• **Required work**
Go to the line below containing "The image size is (690, 365)." and print exactly from there through the line containing "The width and height of the screenshot is (302, 170).", both included. Print nothing else.

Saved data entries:
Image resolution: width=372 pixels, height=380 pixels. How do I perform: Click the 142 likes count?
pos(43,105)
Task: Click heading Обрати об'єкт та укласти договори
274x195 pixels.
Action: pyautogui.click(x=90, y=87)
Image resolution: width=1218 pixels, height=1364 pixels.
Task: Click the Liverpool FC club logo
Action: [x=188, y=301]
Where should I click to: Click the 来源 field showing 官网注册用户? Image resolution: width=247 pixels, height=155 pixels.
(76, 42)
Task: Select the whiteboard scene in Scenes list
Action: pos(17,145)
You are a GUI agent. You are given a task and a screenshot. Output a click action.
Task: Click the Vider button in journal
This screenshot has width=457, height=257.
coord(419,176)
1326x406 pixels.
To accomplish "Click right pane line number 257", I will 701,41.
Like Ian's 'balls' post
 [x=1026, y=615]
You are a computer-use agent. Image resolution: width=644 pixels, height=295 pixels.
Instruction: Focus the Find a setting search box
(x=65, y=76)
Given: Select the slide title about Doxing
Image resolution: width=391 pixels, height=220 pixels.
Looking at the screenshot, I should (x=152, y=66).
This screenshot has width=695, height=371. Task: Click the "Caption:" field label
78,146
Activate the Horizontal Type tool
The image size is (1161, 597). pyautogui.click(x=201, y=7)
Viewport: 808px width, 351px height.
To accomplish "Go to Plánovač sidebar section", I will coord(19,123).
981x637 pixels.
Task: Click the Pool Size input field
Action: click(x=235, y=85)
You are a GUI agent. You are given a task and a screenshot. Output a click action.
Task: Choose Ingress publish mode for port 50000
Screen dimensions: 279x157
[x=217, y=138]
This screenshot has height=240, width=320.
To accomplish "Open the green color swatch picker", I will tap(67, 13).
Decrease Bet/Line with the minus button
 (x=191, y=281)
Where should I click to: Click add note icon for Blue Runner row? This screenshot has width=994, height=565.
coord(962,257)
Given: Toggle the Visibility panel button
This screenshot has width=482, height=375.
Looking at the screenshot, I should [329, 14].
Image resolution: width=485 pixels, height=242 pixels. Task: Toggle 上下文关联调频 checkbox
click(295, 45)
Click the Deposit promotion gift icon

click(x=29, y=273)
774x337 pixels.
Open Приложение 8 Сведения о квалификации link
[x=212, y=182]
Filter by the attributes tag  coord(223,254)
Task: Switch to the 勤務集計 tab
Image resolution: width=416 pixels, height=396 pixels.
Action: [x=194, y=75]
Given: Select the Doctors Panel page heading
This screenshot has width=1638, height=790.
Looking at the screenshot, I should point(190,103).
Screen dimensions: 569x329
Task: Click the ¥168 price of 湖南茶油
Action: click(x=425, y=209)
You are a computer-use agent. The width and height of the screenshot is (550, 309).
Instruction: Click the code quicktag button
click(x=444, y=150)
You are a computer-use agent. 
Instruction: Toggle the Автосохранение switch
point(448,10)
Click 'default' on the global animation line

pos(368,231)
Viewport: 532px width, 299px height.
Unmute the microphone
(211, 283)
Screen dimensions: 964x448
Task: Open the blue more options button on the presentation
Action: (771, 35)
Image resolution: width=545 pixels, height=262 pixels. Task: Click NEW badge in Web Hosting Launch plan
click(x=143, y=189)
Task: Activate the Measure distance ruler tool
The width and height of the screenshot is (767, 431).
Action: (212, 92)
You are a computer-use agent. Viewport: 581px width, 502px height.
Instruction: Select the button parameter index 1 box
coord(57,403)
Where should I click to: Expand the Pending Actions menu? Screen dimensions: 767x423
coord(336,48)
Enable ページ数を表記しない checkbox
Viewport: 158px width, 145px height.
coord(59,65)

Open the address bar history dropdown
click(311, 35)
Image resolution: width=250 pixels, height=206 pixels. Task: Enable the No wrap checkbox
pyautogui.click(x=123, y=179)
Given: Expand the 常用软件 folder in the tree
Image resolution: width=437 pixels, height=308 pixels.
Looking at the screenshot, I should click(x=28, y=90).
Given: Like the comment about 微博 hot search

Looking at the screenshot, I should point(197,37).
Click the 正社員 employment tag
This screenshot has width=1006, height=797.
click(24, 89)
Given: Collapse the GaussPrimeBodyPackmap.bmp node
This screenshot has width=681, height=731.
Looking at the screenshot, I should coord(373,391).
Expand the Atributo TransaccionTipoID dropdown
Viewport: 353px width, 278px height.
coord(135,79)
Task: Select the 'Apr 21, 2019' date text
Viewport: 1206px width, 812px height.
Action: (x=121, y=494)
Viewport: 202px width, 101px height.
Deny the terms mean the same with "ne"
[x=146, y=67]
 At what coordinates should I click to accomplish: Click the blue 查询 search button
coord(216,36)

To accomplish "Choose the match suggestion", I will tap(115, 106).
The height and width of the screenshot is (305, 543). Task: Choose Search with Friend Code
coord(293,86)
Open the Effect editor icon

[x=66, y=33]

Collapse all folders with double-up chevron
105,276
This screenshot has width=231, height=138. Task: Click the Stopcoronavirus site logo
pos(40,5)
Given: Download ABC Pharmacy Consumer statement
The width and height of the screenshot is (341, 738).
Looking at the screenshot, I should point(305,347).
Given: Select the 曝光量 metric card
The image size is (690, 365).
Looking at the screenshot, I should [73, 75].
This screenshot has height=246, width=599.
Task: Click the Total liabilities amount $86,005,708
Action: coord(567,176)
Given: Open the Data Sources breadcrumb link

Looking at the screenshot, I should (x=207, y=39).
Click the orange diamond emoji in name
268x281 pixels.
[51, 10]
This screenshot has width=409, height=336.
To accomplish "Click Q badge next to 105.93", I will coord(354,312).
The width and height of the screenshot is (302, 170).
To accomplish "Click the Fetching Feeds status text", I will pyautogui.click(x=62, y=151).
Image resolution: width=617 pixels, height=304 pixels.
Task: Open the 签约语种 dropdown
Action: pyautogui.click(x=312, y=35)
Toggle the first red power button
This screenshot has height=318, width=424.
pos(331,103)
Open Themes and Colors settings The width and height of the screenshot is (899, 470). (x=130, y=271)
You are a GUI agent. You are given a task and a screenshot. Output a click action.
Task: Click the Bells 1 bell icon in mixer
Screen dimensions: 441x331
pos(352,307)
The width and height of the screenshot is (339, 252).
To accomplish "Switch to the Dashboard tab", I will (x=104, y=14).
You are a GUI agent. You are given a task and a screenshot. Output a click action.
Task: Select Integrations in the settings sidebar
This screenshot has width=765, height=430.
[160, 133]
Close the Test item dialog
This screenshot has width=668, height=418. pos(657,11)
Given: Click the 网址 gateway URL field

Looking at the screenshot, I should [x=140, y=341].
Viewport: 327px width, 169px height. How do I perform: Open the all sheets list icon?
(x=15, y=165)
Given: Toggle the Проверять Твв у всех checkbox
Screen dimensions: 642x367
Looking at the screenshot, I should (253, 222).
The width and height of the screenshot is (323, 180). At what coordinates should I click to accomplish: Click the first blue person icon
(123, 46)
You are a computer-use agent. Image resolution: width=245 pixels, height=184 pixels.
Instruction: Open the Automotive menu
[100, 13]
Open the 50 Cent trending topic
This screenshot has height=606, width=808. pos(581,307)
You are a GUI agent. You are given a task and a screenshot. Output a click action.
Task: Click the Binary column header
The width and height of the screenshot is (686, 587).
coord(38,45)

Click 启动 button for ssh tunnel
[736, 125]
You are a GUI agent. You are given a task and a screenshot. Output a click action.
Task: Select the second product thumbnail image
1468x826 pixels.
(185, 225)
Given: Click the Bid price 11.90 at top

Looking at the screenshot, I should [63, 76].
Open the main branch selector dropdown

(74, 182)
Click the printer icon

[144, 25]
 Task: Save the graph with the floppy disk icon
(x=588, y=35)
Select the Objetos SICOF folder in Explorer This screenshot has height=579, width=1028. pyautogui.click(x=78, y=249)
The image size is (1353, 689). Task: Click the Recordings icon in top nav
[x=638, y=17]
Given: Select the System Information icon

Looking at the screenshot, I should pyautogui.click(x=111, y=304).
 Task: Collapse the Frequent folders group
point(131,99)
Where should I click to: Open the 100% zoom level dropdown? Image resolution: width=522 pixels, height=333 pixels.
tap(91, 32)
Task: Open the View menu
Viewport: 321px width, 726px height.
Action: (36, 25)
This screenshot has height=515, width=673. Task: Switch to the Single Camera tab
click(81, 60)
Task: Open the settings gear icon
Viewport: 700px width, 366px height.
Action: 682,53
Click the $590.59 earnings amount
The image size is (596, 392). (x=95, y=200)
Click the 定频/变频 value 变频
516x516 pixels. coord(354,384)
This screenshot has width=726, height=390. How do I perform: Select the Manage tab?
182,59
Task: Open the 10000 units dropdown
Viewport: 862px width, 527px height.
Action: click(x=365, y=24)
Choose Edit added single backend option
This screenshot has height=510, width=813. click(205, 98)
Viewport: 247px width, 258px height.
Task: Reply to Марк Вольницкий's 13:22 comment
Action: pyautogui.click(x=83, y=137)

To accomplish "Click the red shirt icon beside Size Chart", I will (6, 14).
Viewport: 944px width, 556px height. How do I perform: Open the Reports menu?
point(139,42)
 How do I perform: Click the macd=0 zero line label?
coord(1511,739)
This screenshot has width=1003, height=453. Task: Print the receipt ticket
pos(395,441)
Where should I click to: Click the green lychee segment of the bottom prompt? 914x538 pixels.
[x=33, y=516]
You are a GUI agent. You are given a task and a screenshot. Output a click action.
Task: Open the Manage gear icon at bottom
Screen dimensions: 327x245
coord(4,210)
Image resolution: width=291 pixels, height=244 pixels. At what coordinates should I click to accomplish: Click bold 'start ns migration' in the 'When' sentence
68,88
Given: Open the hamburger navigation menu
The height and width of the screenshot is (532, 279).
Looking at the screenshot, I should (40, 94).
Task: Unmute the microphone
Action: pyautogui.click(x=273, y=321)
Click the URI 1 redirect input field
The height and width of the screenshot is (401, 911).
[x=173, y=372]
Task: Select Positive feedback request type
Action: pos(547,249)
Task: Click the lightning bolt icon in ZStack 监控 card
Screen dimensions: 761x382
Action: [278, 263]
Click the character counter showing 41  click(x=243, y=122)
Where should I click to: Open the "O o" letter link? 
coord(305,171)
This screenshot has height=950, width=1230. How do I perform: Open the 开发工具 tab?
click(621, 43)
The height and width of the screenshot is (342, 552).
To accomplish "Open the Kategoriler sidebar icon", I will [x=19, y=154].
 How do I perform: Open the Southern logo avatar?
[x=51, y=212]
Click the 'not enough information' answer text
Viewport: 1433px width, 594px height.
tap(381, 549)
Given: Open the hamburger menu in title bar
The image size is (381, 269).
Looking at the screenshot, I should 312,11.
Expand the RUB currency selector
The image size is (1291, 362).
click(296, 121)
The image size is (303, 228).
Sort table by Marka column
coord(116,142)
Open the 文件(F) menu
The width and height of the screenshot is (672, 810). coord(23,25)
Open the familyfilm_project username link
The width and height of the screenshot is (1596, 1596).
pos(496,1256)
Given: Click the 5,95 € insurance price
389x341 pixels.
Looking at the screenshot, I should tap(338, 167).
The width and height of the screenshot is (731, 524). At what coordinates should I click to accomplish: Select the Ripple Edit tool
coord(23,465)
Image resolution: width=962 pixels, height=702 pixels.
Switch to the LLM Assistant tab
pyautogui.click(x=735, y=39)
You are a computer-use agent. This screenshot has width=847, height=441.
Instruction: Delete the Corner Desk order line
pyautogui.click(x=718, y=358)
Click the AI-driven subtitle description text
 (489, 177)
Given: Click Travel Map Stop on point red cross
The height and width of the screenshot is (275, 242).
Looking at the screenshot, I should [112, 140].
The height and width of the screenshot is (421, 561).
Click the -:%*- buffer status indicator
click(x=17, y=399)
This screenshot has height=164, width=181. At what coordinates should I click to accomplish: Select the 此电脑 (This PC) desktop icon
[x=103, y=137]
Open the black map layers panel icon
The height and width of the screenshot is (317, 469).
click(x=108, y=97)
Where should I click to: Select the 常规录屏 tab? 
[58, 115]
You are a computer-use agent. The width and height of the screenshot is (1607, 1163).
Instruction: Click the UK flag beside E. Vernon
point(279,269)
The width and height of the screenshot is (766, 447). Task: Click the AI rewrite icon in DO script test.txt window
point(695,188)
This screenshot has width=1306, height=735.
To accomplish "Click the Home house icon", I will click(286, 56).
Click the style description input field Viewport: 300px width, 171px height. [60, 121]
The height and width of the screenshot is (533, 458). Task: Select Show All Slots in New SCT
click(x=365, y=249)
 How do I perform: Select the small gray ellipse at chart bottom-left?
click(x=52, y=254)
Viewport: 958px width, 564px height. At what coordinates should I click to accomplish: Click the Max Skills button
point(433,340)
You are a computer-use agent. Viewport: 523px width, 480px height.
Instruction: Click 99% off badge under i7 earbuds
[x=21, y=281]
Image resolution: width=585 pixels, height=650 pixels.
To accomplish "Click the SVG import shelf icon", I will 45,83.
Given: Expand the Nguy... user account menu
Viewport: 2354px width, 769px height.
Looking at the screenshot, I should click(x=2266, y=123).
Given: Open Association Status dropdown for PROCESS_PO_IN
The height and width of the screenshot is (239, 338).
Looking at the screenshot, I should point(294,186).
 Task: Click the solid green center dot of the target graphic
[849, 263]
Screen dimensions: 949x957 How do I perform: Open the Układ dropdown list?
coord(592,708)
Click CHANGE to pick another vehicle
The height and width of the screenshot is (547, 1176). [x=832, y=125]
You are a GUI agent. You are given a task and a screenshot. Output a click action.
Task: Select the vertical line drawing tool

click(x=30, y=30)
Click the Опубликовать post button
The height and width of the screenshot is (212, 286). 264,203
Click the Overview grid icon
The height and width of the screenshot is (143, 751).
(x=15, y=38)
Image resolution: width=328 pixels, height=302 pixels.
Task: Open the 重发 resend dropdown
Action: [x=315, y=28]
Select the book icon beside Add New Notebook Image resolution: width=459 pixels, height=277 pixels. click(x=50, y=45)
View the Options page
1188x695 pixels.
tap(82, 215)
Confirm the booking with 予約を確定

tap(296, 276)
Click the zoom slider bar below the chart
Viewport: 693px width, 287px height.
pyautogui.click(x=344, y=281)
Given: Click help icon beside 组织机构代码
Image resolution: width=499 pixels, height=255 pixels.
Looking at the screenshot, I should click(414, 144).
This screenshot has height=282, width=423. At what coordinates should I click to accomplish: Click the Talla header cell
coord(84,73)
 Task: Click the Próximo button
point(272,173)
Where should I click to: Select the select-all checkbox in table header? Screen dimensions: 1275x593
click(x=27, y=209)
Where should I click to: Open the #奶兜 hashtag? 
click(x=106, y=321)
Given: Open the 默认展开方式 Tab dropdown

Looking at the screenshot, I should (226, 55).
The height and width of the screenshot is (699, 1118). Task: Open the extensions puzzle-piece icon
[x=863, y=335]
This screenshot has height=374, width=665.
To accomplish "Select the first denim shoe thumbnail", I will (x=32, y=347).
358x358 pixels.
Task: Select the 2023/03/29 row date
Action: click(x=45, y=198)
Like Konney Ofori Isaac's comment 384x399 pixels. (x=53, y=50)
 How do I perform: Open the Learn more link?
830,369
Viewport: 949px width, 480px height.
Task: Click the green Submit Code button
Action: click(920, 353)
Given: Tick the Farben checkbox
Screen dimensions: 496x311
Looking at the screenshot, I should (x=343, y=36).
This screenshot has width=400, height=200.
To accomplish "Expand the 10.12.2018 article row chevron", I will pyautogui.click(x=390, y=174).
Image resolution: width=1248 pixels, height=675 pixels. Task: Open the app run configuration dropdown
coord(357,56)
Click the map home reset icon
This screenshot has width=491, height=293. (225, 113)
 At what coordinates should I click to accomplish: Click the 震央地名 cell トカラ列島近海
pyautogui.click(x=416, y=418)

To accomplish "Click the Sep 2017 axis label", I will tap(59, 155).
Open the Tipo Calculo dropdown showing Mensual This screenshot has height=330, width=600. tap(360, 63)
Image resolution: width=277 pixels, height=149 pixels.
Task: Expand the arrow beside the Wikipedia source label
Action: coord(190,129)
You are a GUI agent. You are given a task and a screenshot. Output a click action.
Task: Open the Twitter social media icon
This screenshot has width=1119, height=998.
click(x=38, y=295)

• **Response area**
The image size is (690, 365).
Looking at the screenshot, I should [73, 75].
This screenshot has height=246, width=599.
Task: Click the Total liabilities amount $86,005,708
Action: coord(567,176)
Given: Open the Data Sources breadcrumb link

Looking at the screenshot, I should (x=207, y=39).
Click the orange diamond emoji in name
268x281 pixels.
[51, 10]
This screenshot has width=409, height=336.
To accomplish "Click Q badge next to 105.93", I will coord(354,312).
The width and height of the screenshot is (302, 170).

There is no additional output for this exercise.